Йенсон снова отпил несколько глотков своего оранжевого напитка и, изображая высшую степень удовольствия, причмокнул губами.
— А как он разговаривал! Это был очень странный язык! Вообще-то, конечно, английский, но какой!.. Из его речи я поначалу не мог понять и половины. Долгое время думал, что это последствие контузии, и только недавно открыл смысл некоторых его непонятных слов. Где бы вы думали?!..
Йенсон снова интригующе поднял вверх указательный палец.
— Ни за что не догадаетесь!.. В словаре старинных английских слов и выражений!
Профессор открыл встроенный в стену холодильник и достал старинный хрустальный графин с ярко-фиолетовой жидкостью. Сначала кивком предложил Быкову, потом налил в свой стакан.

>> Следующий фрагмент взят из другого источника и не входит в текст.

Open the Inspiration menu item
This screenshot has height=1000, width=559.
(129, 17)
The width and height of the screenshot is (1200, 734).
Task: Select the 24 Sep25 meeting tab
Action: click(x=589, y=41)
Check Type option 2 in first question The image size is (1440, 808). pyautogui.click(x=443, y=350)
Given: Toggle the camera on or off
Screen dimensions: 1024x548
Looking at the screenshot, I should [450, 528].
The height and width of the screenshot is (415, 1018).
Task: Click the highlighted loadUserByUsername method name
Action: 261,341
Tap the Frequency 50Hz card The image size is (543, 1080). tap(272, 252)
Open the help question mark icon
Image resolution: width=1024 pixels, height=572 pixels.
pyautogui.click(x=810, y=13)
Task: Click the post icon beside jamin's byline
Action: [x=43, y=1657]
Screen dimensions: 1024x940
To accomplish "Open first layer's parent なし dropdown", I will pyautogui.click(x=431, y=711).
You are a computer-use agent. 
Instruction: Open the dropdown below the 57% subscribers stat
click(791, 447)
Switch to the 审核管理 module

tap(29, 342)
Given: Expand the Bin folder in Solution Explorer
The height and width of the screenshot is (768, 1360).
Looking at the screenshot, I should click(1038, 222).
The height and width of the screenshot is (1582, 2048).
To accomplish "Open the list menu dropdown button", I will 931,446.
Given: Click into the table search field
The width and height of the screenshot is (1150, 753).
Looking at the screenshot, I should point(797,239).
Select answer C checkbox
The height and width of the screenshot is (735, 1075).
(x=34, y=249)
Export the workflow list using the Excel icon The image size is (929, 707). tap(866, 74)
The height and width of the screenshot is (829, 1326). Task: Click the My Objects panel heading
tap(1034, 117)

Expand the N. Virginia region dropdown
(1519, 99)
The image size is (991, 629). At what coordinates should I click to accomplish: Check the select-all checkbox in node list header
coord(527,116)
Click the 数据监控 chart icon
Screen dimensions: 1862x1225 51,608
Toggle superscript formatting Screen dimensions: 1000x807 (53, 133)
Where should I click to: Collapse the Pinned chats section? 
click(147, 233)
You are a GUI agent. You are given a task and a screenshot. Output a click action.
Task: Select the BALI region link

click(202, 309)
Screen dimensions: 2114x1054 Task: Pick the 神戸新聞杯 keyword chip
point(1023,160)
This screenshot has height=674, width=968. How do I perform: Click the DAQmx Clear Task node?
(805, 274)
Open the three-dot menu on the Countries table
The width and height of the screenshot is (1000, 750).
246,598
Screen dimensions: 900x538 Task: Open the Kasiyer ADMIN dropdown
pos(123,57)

— Но в словарь-то я, к сожалению, заглянул уже после того, как Свифт исчез, — продолжил Йенсон. — Вас, может быть, удивит, что я мало с ним беседовал, особенно о его странном появлении, о странной одежде, о странном языке? Сейчас, конечно, об этом сожалею. Но поймите меня правильно, старший монитор: прежде всего я врач, а не любознательный собеседник.
— Теперь всё-таки сожалеете?
— Естественно. Как говорится, сожалею задним умом. Но в медицине главным лекарством является сам врач, а при сильной контузии человеку показан если и не абсолютный, то хотя бы относительный покой. И чтобы больной быстрее выздоровел, ни в коем случае нельзя акцентировать его внимание на отклонениях в его психике. Кроме того, я рассчитывал, что всё прояснится после того, как Свифт поправится…
— А вы помните, когда он назвался Сэмюэлем Свифтом?
— По-моему, сразу же, как только пришёл в сознание. Сами понимаете, что подобный вопрос задаётся на предмет проверки ясности мышления…
— В госпитале он общался с кем-то ещё, кроме вас?
— Конечно, он ведь не был ограничен в передвижении по территории госпиталя. У нас прекрасный парк, игровые комнаты, спортивный комплекс, кают-компания… В общем, на любой вкус! Правда, с самого начала он предпочитал находиться как бы в сторонке, что ли. Хотя… — профессор многозначительно улыбнулся. — Была там одна видная девица из космолётчиков — я встречал их несколько раз вместе в парке. Звали её, по-моему, Валерия… Черноволосая, стройная… А глаза! Чёрт возьми, какие глаза! Будь я помоложе, тоже бы, наверное, влюбился!..
— Она погибла на Альме, — прервал профессорскую «лирику» Быков.
— Сожалею, искренне сожалею! Она напомнила мне тогда мою жену в молодости…
— А вы не замечали за ним чего-нибудь… ну, каких-то странностей?
— Странностей, странностей… Он был очень неразговорчив. Вернее, почти совсем не говорил, но при этом с какой-то ненасытной жадностью всегда прислушивался к чужим разговорам. А странностью можно назвать то, что иногда он как бы выбирал объект наблюдения — и целый день ходил за ним по пятам. Какое-то навязчивое и нездоровое любопытство. И если бы не эта странность поведения, то в остальном — самый обычный человек…
— Да, вы упоминали, что Свифта доставили в госпиталь в каком-то не совсем обычном костюме?